= Thomazine Carew =

English courtier

Thomazine or Thomasina or Thomasine Carew was an English courtier.

==Career==
Thomazine Goldolphin was a daughter of Francis Godolphin and his first wife Margaret Killigrew.

In 1588 she married George Carew (d. 1612), a son of Thomas Carew of Antony.

According to Dudley Carleton, Carew rode north to meet Anne of Denmark, wife of James VI, in June 1603, in an unsuccessful attempt to gain an office in her household.

Thomazine Carew, however, was appointed a lady-in-waiting to Anne of Denmark. The queen gave her gifts of clothes she had worn, including in February 1610 at Whitehall Palace, a black satin gown in a plain bias cut, and another black gown with blue "galloons" or lace strips. Lady Carew walked in the procession at Anne of Denmark's funeral in 1619 as a lady of the Privy Chamber.

Lady Carew was influential by her proximity to Anne of Denmark, and was able to forward her husband's plans. Thomas Edmondes wrote that she had intervened in his diplomatic appointments against his wishes, but the Lord Treasurer Robert Cecil's decision had prevailed.

As her husband had been ambassador in France from 1605 to 1609, she was sometimes known as "French lady Cary". There were discussions that the widowed "French Lady Cary" would marry Sir William Clarke (d. 1624).

The date of her death seems to be unknown.
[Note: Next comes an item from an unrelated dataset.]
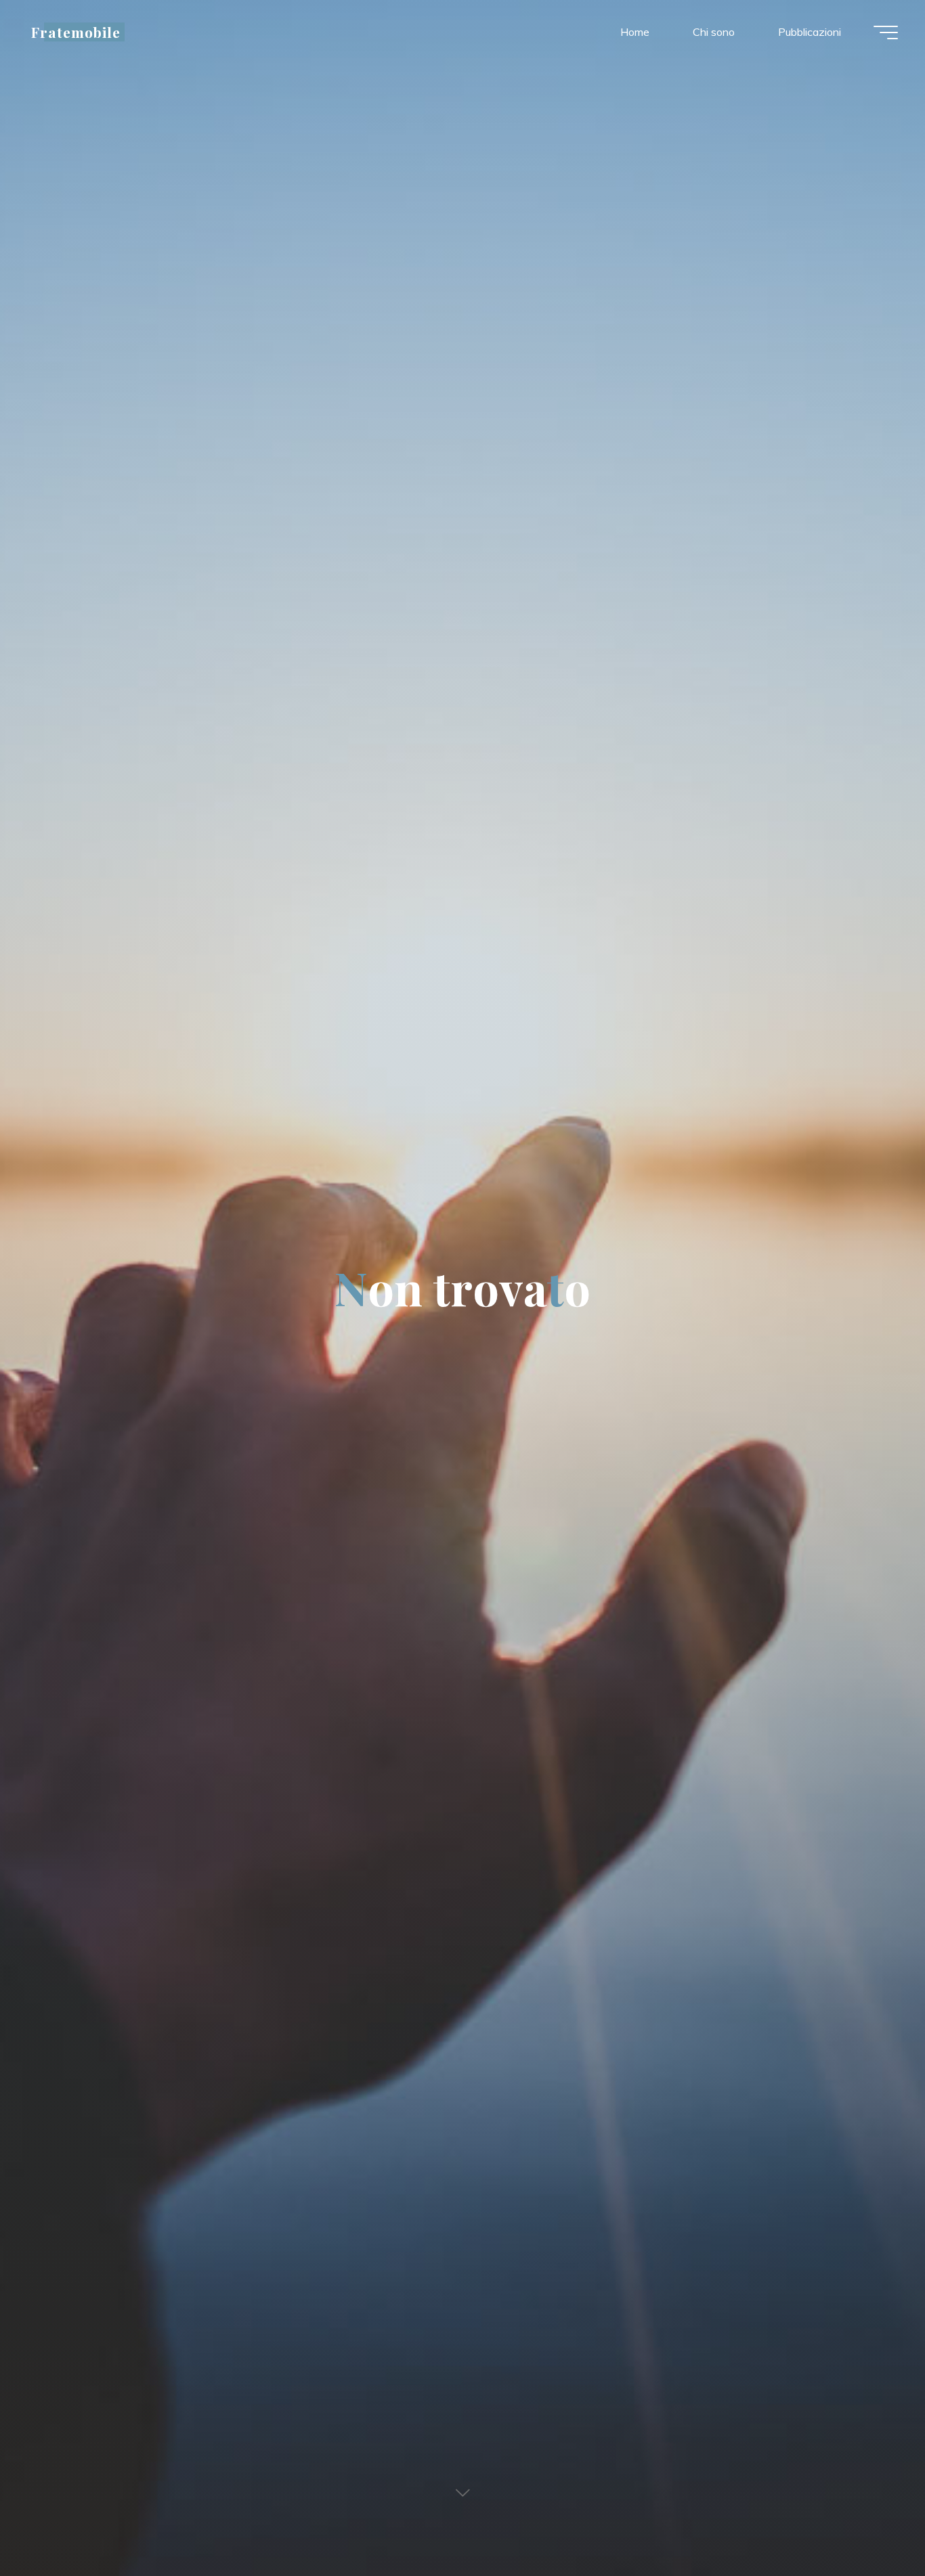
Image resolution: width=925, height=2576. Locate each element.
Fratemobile (76, 31)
She outlived her son.

==Marriage and children==
Her children included:
- Francis Carew (died 1628).
- Louisa Carew, who married John Houston.
- Sophia Carew, a maid of honour at court who performed in the masque The Shepherd's Paradise.She married (1) Richard Neville, (2) Walter Stewart, and was the mother of Frances Stewart, Duchess of Richmond.

In 1654 Louisa Houston petitioned Oliver Cromwell for a pension after the death of her mother.